The Architecture and Design of the Network

Part 8

The Policy Environment

Geoff Huston, July 1994

Copyright (c) Geoff Huston, 1994


Policy Considerations

There are two areas of consideration here - the changing nature of the policy environment of the Internet itself, and the policy context of the development of national Internet infrastructures.

The first domain, that of the policy environment of the Internet itself is the subject of a paper (by the author) presented at INET'94,. The text of the paper can be found at http://www.aarnet.edu.au/aarnet/organisation/gih/inet-94.html

The following are very brief notes on the second policy domain, that of the policy environment of the development of national Internet infrastructures.

The general consideration is the policy model for the construction of a national Internet network service. The "traditional" model (if traditions can be considered as traditions even if they are less than five year old experiences!) is that a national Internet service starts out as a university-sponsored academic and research facility with strong governmental involvement, and little support from the national telephone communications operators. This then attracts other research players within the country, which in turn widens the brief of the facility, and places government money in a lose confederation with industry-based research funding. The third step is the increasing level of interest by other sectors, and typically the result is the genesis of other network service providers, as the constraints imposed by the publicly-funded facility typically preclude commercial activities, and often noted in conjunction with this step is the belated visible interest on the part of the telephone companies to be involved in this area of the communications business.

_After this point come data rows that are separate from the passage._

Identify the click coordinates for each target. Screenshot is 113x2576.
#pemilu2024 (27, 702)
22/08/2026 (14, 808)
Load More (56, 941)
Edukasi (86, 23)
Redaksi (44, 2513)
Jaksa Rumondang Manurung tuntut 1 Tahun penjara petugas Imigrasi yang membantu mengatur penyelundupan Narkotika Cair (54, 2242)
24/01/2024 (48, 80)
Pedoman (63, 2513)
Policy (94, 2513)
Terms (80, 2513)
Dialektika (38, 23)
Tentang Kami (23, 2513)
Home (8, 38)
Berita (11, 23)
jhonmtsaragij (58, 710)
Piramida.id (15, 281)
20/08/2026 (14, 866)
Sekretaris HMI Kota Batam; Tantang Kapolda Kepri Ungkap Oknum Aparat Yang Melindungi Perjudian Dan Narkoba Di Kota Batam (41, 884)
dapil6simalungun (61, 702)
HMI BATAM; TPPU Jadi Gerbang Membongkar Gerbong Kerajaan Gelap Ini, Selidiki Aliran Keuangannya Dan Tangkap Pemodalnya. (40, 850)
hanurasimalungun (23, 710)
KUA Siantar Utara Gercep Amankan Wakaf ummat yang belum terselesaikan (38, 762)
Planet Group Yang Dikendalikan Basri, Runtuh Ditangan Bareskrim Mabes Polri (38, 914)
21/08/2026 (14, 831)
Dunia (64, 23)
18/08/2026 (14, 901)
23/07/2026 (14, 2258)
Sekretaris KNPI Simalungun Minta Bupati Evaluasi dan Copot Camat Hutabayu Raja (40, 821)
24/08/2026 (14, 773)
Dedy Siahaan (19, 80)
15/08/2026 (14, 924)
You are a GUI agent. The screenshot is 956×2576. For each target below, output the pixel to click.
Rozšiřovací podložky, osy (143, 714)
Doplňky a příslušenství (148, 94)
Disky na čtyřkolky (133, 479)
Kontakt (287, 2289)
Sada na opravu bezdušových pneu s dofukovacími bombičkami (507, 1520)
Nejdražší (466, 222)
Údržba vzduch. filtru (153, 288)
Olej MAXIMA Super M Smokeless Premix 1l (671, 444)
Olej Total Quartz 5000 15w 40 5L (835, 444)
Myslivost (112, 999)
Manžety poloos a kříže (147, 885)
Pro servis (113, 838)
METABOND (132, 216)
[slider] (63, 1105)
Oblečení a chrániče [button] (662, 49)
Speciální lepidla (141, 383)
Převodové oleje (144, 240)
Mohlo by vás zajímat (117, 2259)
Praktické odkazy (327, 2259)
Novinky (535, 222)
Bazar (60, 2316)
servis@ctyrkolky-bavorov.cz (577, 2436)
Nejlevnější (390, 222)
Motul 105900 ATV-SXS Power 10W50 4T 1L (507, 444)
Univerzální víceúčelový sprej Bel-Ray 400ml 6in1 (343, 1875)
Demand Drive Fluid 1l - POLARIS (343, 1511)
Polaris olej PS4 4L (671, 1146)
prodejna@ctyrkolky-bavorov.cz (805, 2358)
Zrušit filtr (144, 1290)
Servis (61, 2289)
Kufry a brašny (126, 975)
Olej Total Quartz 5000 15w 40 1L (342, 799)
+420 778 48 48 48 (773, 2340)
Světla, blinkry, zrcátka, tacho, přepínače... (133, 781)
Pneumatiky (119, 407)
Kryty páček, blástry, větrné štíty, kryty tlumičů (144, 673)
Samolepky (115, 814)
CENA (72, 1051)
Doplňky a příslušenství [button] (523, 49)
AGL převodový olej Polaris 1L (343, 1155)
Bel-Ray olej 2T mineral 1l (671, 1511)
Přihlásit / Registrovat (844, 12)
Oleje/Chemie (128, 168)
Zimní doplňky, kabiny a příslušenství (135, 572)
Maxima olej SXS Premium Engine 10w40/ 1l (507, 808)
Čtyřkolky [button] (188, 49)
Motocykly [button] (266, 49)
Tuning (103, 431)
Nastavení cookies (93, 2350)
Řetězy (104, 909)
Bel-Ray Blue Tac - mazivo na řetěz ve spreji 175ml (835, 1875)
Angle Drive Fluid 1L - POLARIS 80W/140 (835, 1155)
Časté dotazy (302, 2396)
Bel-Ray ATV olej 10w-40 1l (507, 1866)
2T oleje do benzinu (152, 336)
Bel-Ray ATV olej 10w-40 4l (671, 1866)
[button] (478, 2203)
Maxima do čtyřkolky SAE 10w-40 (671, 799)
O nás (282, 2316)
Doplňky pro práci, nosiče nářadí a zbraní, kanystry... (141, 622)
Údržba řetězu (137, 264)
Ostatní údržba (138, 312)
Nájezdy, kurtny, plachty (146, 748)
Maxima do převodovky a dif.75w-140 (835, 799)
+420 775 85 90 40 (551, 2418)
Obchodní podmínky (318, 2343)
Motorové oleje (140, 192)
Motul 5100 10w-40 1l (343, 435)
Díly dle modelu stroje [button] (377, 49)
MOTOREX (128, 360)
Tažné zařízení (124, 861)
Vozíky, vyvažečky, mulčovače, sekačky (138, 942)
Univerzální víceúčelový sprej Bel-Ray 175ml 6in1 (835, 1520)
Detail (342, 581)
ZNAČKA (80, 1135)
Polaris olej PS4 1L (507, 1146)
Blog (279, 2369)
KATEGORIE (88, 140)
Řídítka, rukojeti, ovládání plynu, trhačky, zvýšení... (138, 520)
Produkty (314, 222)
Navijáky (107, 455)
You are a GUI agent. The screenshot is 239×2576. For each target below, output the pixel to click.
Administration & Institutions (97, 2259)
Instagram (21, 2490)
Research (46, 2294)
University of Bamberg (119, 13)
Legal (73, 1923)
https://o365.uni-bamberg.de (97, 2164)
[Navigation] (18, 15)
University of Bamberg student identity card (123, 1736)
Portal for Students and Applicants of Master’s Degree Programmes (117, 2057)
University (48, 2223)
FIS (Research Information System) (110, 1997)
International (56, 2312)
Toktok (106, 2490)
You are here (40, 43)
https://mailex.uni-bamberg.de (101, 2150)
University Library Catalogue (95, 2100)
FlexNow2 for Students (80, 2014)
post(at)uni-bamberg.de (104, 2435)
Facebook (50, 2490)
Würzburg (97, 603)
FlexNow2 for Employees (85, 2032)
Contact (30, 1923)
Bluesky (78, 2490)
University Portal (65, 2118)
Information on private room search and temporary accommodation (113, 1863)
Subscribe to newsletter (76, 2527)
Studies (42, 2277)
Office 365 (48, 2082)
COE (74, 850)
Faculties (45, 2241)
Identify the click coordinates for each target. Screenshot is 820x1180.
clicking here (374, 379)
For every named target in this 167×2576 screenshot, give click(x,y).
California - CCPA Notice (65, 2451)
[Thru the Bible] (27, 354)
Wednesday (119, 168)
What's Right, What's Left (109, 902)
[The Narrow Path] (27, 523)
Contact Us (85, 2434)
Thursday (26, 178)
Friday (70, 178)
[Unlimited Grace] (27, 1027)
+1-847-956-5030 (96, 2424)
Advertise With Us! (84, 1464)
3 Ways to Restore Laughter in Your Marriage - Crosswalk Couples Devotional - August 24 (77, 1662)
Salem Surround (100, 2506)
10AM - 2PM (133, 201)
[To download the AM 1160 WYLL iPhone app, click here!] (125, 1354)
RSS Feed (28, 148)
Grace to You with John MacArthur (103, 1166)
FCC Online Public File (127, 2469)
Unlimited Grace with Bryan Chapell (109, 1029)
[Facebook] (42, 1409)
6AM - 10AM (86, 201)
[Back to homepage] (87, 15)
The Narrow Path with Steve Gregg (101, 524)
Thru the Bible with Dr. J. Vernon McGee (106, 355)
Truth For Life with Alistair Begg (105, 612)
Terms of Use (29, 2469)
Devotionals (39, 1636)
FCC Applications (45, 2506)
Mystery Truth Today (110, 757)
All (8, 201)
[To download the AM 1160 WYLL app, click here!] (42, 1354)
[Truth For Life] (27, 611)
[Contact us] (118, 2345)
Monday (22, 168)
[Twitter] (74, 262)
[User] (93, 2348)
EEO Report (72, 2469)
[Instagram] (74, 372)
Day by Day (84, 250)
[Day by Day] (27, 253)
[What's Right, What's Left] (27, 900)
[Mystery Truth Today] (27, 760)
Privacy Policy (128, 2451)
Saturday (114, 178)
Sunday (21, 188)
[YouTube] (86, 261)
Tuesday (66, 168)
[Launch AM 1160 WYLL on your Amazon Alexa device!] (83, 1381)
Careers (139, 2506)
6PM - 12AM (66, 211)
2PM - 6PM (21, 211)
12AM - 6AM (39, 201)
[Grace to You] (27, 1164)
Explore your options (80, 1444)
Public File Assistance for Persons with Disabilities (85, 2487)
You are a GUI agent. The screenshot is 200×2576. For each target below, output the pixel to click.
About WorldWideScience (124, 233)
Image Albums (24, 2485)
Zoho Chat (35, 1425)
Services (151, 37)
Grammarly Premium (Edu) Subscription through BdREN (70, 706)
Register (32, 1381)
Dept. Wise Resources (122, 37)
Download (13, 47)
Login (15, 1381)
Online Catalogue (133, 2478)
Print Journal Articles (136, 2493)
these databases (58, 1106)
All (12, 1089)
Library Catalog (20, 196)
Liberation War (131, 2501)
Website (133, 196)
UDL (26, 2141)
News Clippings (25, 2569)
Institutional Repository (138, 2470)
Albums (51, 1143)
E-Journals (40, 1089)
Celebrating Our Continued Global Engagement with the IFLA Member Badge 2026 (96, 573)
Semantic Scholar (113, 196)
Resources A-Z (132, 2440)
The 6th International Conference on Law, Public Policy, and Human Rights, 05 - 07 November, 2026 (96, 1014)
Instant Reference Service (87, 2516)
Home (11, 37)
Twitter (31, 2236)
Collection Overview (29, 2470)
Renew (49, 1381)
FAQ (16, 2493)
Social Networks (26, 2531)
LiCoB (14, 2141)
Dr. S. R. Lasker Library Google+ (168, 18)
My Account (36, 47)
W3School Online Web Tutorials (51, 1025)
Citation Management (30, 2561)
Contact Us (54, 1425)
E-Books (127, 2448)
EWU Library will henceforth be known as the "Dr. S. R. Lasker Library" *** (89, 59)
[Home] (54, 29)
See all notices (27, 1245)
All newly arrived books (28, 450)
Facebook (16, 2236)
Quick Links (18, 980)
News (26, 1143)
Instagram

For many of the developing economies this model is one which tends to be overly slow and inefficient, and results in a number of dramatic upheavals at distinct intervals in time as the context changes at each step.

It is perhaps useful to learn from this experience, and structure the initial proposals for the construction of such a facility as a program of national infrastructure, and attempt to construct an environment where there is a program which from the outset admits areas of funded commercial services in response to demand as well as the initial focus on servicing the initial areas of requirement for such services. Such a program is one which is more adaptable in the various stages of growth from a small specialised operation to a communications service enterprise, and allows development of the facility to proceed at a much faster pace than one which is constrained by a set of distinct restructuring events at sequenced intervals.

Within this context government funding for the establishment of such a national Internet service is a step which must be considered carefully, as the constraints imposed by such funding often preclude smooth and efficient expansion of the service to meet an emerging national need. Creative partnerships with both the communications service providers, the academic and research sector and the supportive involvement of government as a facilitator rather than as a policy and agenda setting body would appear to match the rather pressing requirement for rapid infrastructure development in many countries.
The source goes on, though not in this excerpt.